J.-P. B. : Pour l’art minimal, il y a souvent une confusion. Malgré notre intérêt pour ce mouvement, nous ne sommes pas proches du minimalisme musical. Philip Glass ou à Terry Riley ne nous intéressent pas nécessairement. Ce que nous avons retiré de l’art minimal, c’est plutôt un esprit de rigueur et de construction. C’est l’héritage de l’art construit, constructif ou concret : une volonté de mise en forme. Dans la musique, c’est un peu cela qui nous importe, même si cela peut nous mener sur des schémas un peu différents. Enfin, comme dans le domaine de l’art contemporain, nous avons évité les mouvements “néos”, postmodernes ou trop expressionnistes.

Vous parliez de partition, d’interprétation, mais comment situez-vous l’enregistrement ?
J.-P. B. : Nous n’avons pas un niveau de connaissances musicales suffisant pour déchiffrer une partition contemporaine, surtout si elle intègre une partie électronique. L’écoute est essentielle. Ensuite, le disque, l’enregistrement, n’est que la photographie du tableau. Si vous écoutez d’abord l’enregistrement, vous n’aurez qu’une idée appauvrie et partielle de l’œuvre, surtout dans les œuvres où la spatialisation intervient.
F. B. : La partition est le plus important. L’interprétation en découle.

Cette idée de spatialisation semble rejoindre celle de l’in situ ou du specific-site, deux domaines largement abordés par les artistes présents dans votre collection. Cela peut-il être rapproché de la musique contemporaine?
J.-P. B. : Oui, en musique, nombre de morceaux sont pensés en fonction d’un environnement. La notion de spatialisation joue désormais un rôle important. Elle a largement pu être développée ces quinze dernières années. Les progrès de l’informatique permettent une distribution des sons extrêmement précise. Bien sûr, la musique électronique est diffusée via des enceintes, et celles-ci sont placées dans les trois dimensions, mais vous pouvez imaginer des choses comparables avec des instruments : Répons de Boulez, où les instrumentistes sont placés dans différents lieux. Stockhausen l’a aussi fait fréquemment. Cela permet de moduler l’espace, d’en tirer le meilleur parti.

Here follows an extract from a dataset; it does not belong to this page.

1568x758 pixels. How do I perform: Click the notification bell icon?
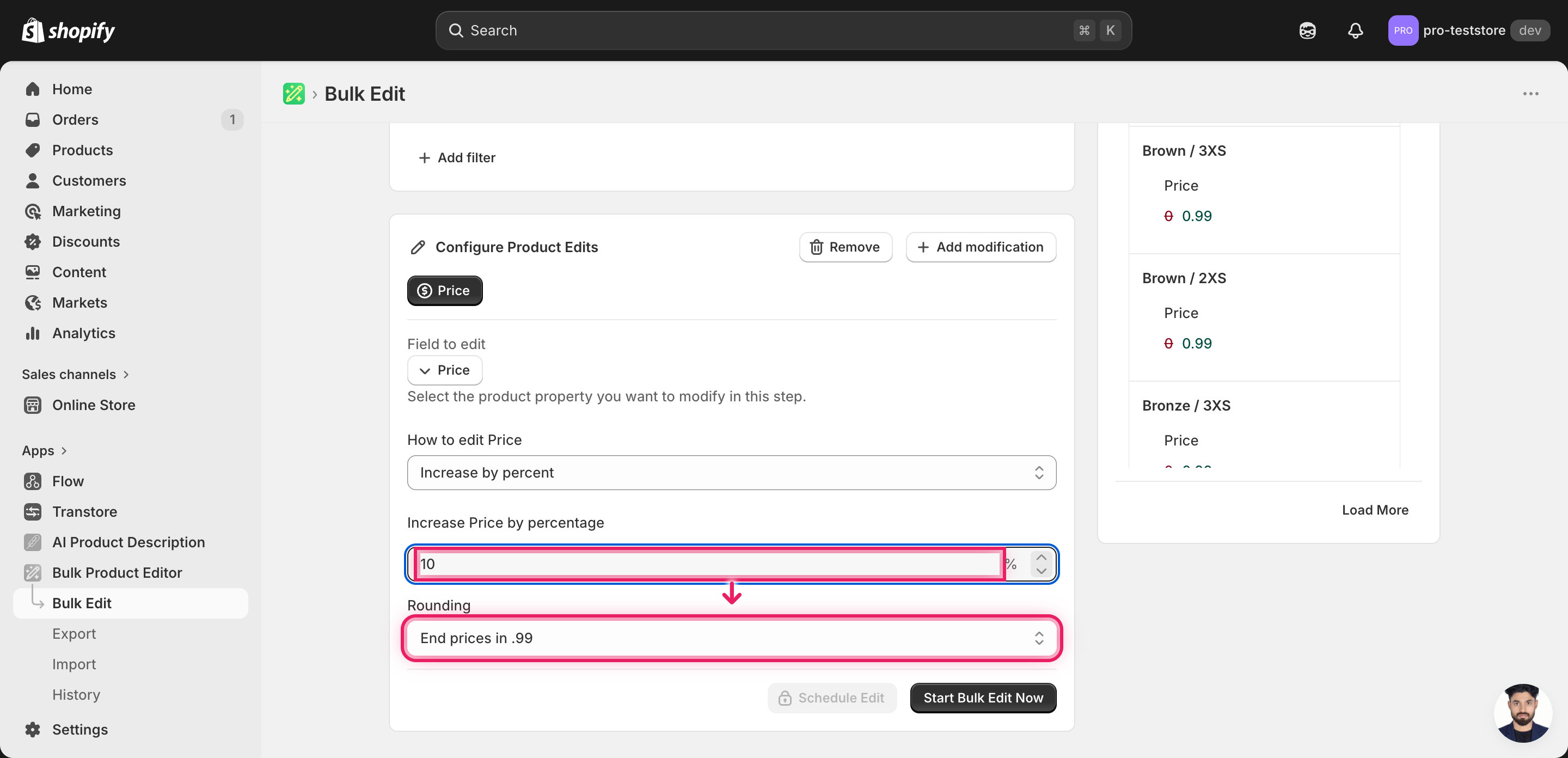[x=1355, y=30]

Avez-vous déjà tenté de provoquer des rencontres entre artistes et musiciens ?
F. B. : Oui, bien sûr, mais cela n’a pas réellement marché, c’est très difficile. Il y a des exceptions, comme Gottfried Honegger, qui a été un pionnier dans ces passerelles. Felice Varini démontre un intérêt certain pour ce domaine. Philippe Thomas était vraiment un amateur.
J.-P. B. : Cela est vrai dans l’autre sens, les musiciens ne s’intéressent que rarement à un art d’avant-garde. Ils privilégient le figuratif, des choses anciennes. Il y a bien sûr des exemples, où l’on a essayé de marier un compositeur et un artiste pour un opéra, mais ce n’est pas évident.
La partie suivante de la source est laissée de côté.